Group therapy: Seven ways to avoid dysfunction


Photo from Barrington Behavioral Health and Wellness.

Group projects, especially teacher-assigned ones, are notoriously dreaded by students. Many people prefer to work independently in general, and bad group experiences could make even the biggest extrovert avoid them. But, according to research published from Carnegie Mellon University, positive group experiences actually contribute to improved learning, retention and future college success. They also foster communication skills and develop meaningful teamwork and collaboration. Bad groupmates invalidate the importance of these skills and frankly make everyone else miserable.

Learning to work with others is an obviously essential life skill, but some make it exceptionally hard to tolerate. This is because certain people during a group project may be uncooperative or even lead to the ruin of that perfect GPA you’ve worked so hard for. Here are seven ways to avoid being the person everyone hates to work with:

1. Don’t do your work last minute (or not at all). Especially if you previously promised to get a certain amount of work done and put it off. It may be fine to procrastinate for a day or two, but when it comes to projects you have weeks to work on, consequences for you and your group members will occur if you wait until the night before.

2. Don’t ignore text messages or calls from your group members. Your group members are likely only contacting you if they actually need help or new information has come up, so it’s important to recognize these communication methods. Feel free to ghost anyone but your group.

3. Don’t bail or skip out on presentation day. Even though most teachers will just allow your group to present the next day, it can be unpredictable and annoying for your group members to deal with.

4. Don’t be too controlling. It’s no problem to take charge during a group project by assigning roles or dividing work amongst members but it’s not fun to have someone constantly breathing down your neck about your work. Also, you should always keep in mind that people may not want to do the work you have assigned to them. Don’t suck the fun out of something that doesn’t need to be miserable.

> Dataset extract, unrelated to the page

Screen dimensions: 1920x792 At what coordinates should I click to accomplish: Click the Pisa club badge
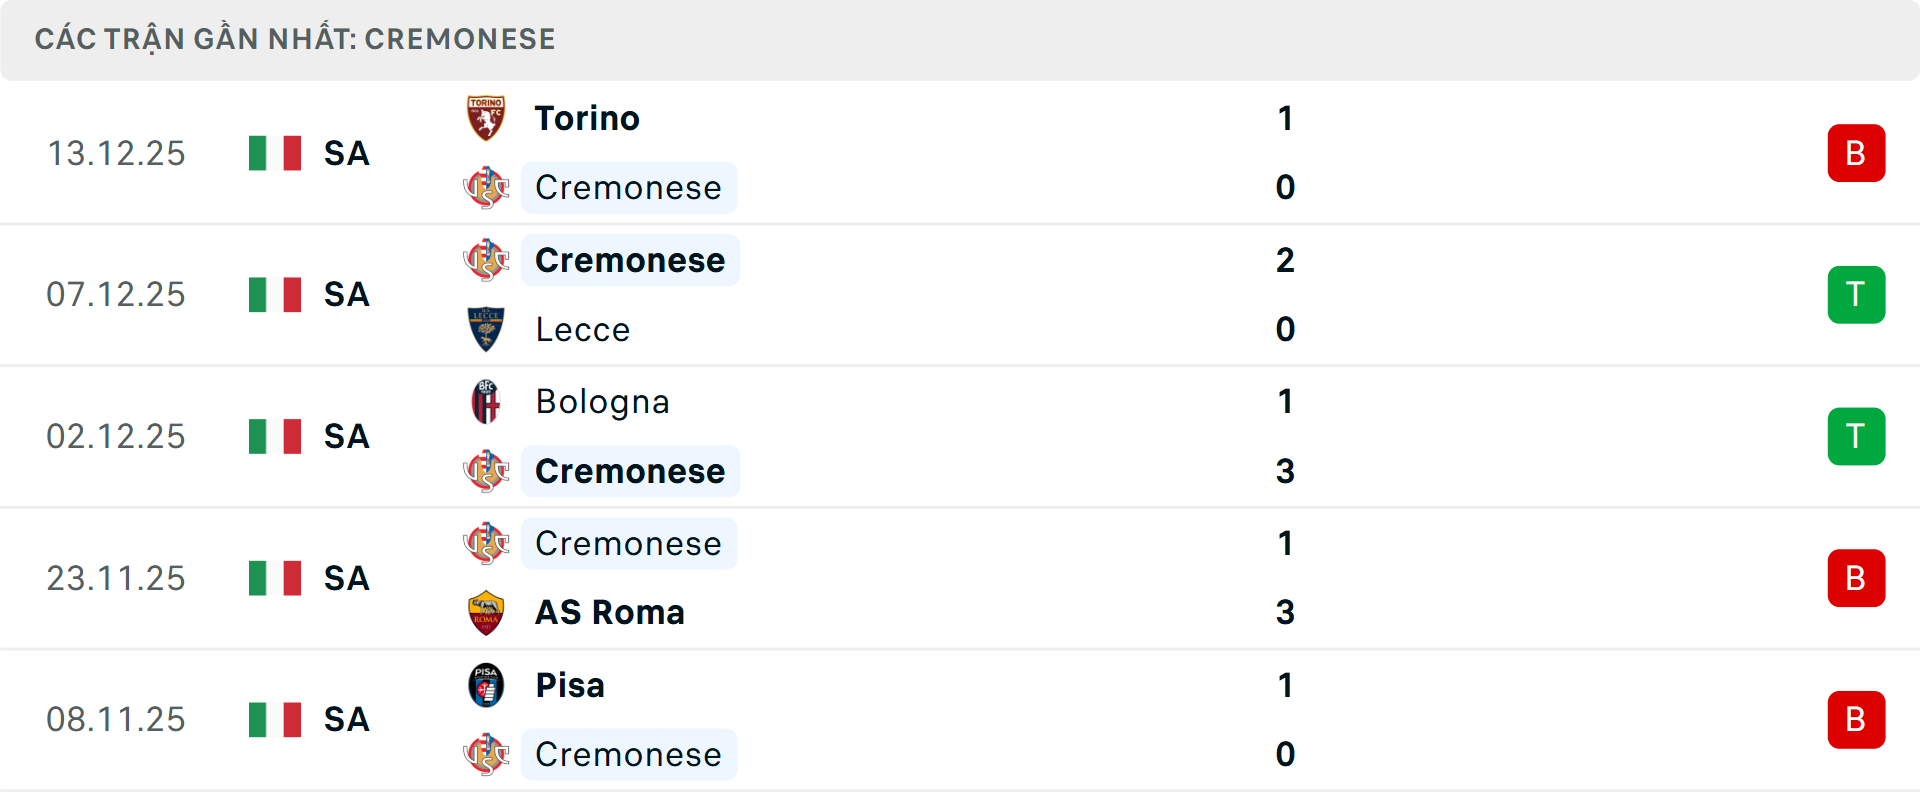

5. Don’t be too critical of others. Although not every idea can be a good idea, it doesn’t warrant putting it down. If you do this repeatedly, it can give off the impression that you don’t value that person to the team and cause conflict.

6. Don’t purposefully avoid the hard work and only complete the easy portions. Group projects should be divided equally and by choosing to opt for only doing the easy sections, the other members may grow to resent you.

7. Don’t rely too heavily on others. By making others do your work for you or giving them the brunt of your responsibilities, you fall behind, and appear to be less valued as a part of the team. If you can’t seem to be independent and constantly ask for help during each step, the group project may become unbearable for your members, and further conflicts may occur.

Unfortunate as it might be, if you don’t recognize yourself doing these seven guidelines already, you may very well be the problem. You might be stuck in denial and instead of continuing to set your team back, you should adhere to this guide. Building friendships through teamwork and collaboration are important life skills that will help you throughout your entire life. This is why it’s especially important to value group projects and pay attention to not disrupt them.